Genotyping for the CYP3A4*1B polymorphism

Genomic DNA was isolated from 10 mg of human liver tissue using Gentra Puregene tissue DNA isolation kit (Minneapolis, USA). The CYP3A4 genotype of each subject was determined with respect to the adenine (A) to guanine (G) transition at position of 290 from the start codon in the sequence motif of the 5'-flanking region of the CYP3A4 gene, termed the nifedipine-specific element. For the CYP3A4*1B polymorphism A > G at 290 in the promoter region, Polymerase Chain Reaction (PCR) of genomic DNA was used to generate a 220-bp fragment around the site of interest. A > G polymorphism is not a natural restrictive fragment length polymorphism (RFLP). A restriction site was built using upstream primer 5'-GGA CAG CCA TAG AGA CAA GGC CA 3' with base pair mismatches to create a BstN1 site. A control BstN1 site was created by base pair mismatches on the downstream primer 5'- AGT TTG AAG AGG CTT CTC CAC CCT GG 3'. The 50 μl PCR reaction mix includes: 5 μl genomic DNA, 43 μl platinum PCR supermix (invitrogen ® ), and 1 μl each primer. The PCR consist of 35 cycles as follows: denature at 94°C for 1 min, anneal at 56°C for 1 min, extended at 72°C for 1 min, cycling is followed by a final extension at 72°C for 7 mins and held at 4°C. RFLP was used to identify a polymorphism at 290 of the promoter region with restriction enzyme BstNI. The digestion reaction mix consisted of: 5 μl PCR products, 10 μl water, 2 μl NE buffer, 2 μl × 10 BSA, and 1 μl BstNI (10 units).
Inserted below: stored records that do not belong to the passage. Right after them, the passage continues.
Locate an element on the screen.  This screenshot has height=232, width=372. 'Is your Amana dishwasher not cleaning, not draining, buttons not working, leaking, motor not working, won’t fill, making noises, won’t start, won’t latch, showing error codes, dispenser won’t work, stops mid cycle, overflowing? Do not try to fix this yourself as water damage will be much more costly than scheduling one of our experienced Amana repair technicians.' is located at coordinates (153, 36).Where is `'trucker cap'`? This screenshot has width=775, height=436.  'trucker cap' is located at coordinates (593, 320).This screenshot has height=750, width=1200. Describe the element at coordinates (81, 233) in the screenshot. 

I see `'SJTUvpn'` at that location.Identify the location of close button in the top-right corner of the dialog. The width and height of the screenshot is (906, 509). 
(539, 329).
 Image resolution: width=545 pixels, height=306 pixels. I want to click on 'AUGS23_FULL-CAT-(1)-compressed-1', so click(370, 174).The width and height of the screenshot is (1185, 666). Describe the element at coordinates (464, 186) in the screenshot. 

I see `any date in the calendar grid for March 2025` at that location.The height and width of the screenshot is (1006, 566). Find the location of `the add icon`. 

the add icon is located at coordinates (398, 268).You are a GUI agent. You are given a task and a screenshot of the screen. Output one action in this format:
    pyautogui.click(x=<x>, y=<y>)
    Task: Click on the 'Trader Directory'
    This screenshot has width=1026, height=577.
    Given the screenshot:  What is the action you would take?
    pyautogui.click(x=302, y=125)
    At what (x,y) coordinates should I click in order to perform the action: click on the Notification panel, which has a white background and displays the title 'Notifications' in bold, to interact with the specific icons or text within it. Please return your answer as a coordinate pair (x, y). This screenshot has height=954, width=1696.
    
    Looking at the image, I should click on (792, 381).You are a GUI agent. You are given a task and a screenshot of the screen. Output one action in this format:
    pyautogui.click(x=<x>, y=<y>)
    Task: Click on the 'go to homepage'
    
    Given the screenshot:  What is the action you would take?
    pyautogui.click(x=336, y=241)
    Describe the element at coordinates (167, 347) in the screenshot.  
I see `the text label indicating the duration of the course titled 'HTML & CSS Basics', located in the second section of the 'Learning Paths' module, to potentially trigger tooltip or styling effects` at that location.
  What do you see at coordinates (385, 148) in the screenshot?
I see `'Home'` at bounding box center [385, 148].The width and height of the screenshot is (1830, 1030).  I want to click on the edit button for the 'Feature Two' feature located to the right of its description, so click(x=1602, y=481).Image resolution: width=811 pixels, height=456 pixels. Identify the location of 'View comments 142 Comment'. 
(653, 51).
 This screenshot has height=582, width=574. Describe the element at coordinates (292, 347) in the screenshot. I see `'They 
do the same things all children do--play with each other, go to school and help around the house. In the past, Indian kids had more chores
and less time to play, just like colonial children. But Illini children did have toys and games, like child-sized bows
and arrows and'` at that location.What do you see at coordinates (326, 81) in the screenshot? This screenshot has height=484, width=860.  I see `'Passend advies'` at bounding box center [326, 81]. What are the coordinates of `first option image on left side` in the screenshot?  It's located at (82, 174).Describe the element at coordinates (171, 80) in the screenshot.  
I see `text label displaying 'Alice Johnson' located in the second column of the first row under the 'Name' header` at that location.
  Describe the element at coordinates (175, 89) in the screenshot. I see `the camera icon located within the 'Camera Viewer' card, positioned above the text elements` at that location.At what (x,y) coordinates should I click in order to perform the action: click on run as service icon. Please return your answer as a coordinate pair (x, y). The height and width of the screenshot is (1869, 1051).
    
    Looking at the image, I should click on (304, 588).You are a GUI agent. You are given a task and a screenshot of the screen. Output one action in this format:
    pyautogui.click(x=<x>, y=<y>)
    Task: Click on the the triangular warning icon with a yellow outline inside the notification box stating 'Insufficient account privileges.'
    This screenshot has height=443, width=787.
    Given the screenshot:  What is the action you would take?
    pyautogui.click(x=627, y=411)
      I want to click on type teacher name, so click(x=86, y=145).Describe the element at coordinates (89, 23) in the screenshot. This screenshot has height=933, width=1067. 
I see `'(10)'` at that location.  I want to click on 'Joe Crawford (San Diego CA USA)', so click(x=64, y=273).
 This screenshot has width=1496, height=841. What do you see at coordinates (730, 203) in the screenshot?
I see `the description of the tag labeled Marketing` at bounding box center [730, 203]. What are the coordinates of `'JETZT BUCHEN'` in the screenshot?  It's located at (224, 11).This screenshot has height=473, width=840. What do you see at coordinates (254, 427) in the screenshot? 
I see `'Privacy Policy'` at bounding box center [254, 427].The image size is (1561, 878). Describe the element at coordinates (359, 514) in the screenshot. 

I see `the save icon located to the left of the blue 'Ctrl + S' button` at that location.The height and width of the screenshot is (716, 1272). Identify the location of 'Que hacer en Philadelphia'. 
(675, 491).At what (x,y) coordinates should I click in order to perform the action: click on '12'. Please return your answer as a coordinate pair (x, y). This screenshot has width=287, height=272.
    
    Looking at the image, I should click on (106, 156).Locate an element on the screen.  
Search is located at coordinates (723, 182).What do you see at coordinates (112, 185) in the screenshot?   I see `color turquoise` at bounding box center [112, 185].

The reaction was incubated for 2 h at 65°C. A single cleavage of the 220-bp PCR product to 196-bp confirmed the restriction ligation worked and that the site of interest is the wild-type A. A double cleavage of the 220-bp PCR product resulted in 174-bp confirming the variant G at 290. Thus, the homozygotes for A at 290 had a single band at 196-bp and homozygotes for G (variant) had a single band at 174-bp. Digestion products were visualized using polyacrylamide gel electrophoresis, using an 8% polyacrylamide gel.

Statistical analysis

Descriptive statistics were used to describe the demographic characteristics of the sample. All statistical analyses were performed using Statistical Analysis Software (SAS) (version 8, Institute Inc., Cary, NC, USA). The univariate repeated measures analysis of co-variance was used to compare the mean dosage, concentration, and C/D ratio among three different genotypes. McNemar test was used for comparing the incidence of acute rejection in day 7 and month 4 and Chi-square used for incidence of acute rejection among the genotypes. A P value of less than 0.05 was considered statistically significant. All data are expressed as mean ± SD.


   Results Top


Demographic characteristics

[Table 1] shows the demographics and primary disease of the OLT recipients whose liver samples were studied. Among the recipients, there were 20 females and 28 males, the age of recipients ranged from 30 years to 68 years and their weight ranged from 57.9 kg to 125 kg. The majority of samples studied were Caucasians (n = 39), and the remaining nine recipients were six Hispanic, two African American, and one Asian. Hepatitis C virus infection accounted for more than 50% of the causes of end stage of liver disease. Among the 48 recipients, only one recipient died due to fungal infection. Recipient's number 47 and 48 were excluded from the analyses of the tacrolimus pharmacokinetics because they received additional immunosuppressant agents but were included in the genotyping analyses.
Table 1: Recipients demographic characteristics (n=48)

Click here to view


CYP3A4*1B polymorphism frequency (n = 48)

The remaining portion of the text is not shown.